WHAT IS NEEDED :: Rewrite all of the lines below, replacing "Where should I click to" with "Where do I click to" and leaving everything else unchanged.

DATA FOR THE TASK ::

======

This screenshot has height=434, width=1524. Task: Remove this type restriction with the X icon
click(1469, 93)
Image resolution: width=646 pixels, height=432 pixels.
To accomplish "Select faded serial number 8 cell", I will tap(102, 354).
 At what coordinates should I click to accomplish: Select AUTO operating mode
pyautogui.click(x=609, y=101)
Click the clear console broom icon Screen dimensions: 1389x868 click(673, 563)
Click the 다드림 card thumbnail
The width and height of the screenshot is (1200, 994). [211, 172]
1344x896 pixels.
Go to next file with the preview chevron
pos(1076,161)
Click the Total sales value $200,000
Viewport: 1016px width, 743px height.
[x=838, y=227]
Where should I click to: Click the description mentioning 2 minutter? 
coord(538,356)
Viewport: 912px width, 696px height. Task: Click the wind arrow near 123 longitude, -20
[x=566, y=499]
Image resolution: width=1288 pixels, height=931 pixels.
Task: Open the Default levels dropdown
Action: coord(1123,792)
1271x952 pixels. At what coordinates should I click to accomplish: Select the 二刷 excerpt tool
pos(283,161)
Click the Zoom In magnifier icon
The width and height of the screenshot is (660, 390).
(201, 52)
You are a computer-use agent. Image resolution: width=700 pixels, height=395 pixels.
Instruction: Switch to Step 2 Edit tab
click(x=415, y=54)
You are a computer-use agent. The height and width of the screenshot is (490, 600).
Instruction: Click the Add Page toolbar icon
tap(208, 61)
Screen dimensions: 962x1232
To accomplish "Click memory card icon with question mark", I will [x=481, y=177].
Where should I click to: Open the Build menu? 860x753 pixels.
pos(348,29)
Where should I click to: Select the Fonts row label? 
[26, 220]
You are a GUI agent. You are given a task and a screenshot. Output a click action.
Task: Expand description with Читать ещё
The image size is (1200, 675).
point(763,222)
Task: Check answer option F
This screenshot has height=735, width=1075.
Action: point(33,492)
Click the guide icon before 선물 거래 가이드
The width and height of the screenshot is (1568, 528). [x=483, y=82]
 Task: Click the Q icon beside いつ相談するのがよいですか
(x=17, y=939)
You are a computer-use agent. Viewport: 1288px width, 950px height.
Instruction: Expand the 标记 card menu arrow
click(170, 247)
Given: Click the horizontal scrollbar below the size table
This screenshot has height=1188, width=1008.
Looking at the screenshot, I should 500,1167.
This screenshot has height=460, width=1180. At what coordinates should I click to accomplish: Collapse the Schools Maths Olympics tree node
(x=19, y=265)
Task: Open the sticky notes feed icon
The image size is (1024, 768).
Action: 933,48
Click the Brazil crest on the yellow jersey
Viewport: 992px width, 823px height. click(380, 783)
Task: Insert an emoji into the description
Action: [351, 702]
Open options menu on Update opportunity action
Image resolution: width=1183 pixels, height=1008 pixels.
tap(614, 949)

======

EXERCISE SOLUTION ::
This screenshot has height=434, width=1524. Task: Remove this type restriction with the X icon
click(1469, 93)
Image resolution: width=646 pixels, height=432 pixels.
To accomplish "Select faded serial number 8 cell", I will tap(102, 354).
 At what coordinates should I click to accomplish: Select AUTO operating mode
pyautogui.click(x=609, y=101)
Click the clear console broom icon Screen dimensions: 1389x868 click(673, 563)
Click the 다드림 card thumbnail
The width and height of the screenshot is (1200, 994). [211, 172]
1344x896 pixels.
Go to next file with the preview chevron
pos(1076,161)
Click the Total sales value $200,000
Viewport: 1016px width, 743px height.
[x=838, y=227]
Where do I click to: Click the description mentioning 2 minutter? 
coord(538,356)
Viewport: 912px width, 696px height. Task: Click the wind arrow near 123 longitude, -20
[x=566, y=499]
Image resolution: width=1288 pixels, height=931 pixels.
Task: Open the Default levels dropdown
Action: coord(1123,792)
1271x952 pixels. At what coordinates should I click to accomplish: Select the 二刷 excerpt tool
pos(283,161)
Click the Zoom In magnifier icon
The width and height of the screenshot is (660, 390).
(201, 52)
You are a computer-use agent. Image resolution: width=700 pixels, height=395 pixels.
Instruction: Switch to Step 2 Edit tab
click(x=415, y=54)
You are a computer-use agent. The height and width of the screenshot is (490, 600).
Instruction: Click the Add Page toolbar icon
tap(208, 61)
Screen dimensions: 962x1232
To accomplish "Click memory card icon with question mark", I will [x=481, y=177].
Where do I click to: Open the Build menu? 860x753 pixels.
pos(348,29)
Where do I click to: Select the Fonts row label? 
[26, 220]
You are a GUI agent. You are given a task and a screenshot. Output a click action.
Task: Expand description with Читать ещё
The image size is (1200, 675).
point(763,222)
Task: Check answer option F
This screenshot has height=735, width=1075.
Action: point(33,492)
Click the guide icon before 선물 거래 가이드
The width and height of the screenshot is (1568, 528). [x=483, y=82]
 Task: Click the Q icon beside いつ相談するのがよいですか
(x=17, y=939)
You are a computer-use agent. Viewport: 1288px width, 950px height.
Instruction: Expand the 标记 card menu arrow
click(170, 247)
Given: Click the horizontal scrollbar below the size table
This screenshot has height=1188, width=1008.
Looking at the screenshot, I should 500,1167.
This screenshot has height=460, width=1180. At what coordinates should I click to accomplish: Collapse the Schools Maths Olympics tree node
(x=19, y=265)
Task: Open the sticky notes feed icon
The image size is (1024, 768).
Action: 933,48
Click the Brazil crest on the yellow jersey
Viewport: 992px width, 823px height. click(380, 783)
Task: Insert an emoji into the description
Action: [351, 702]
Open options menu on Update opportunity action
Image resolution: width=1183 pixels, height=1008 pixels.
tap(614, 949)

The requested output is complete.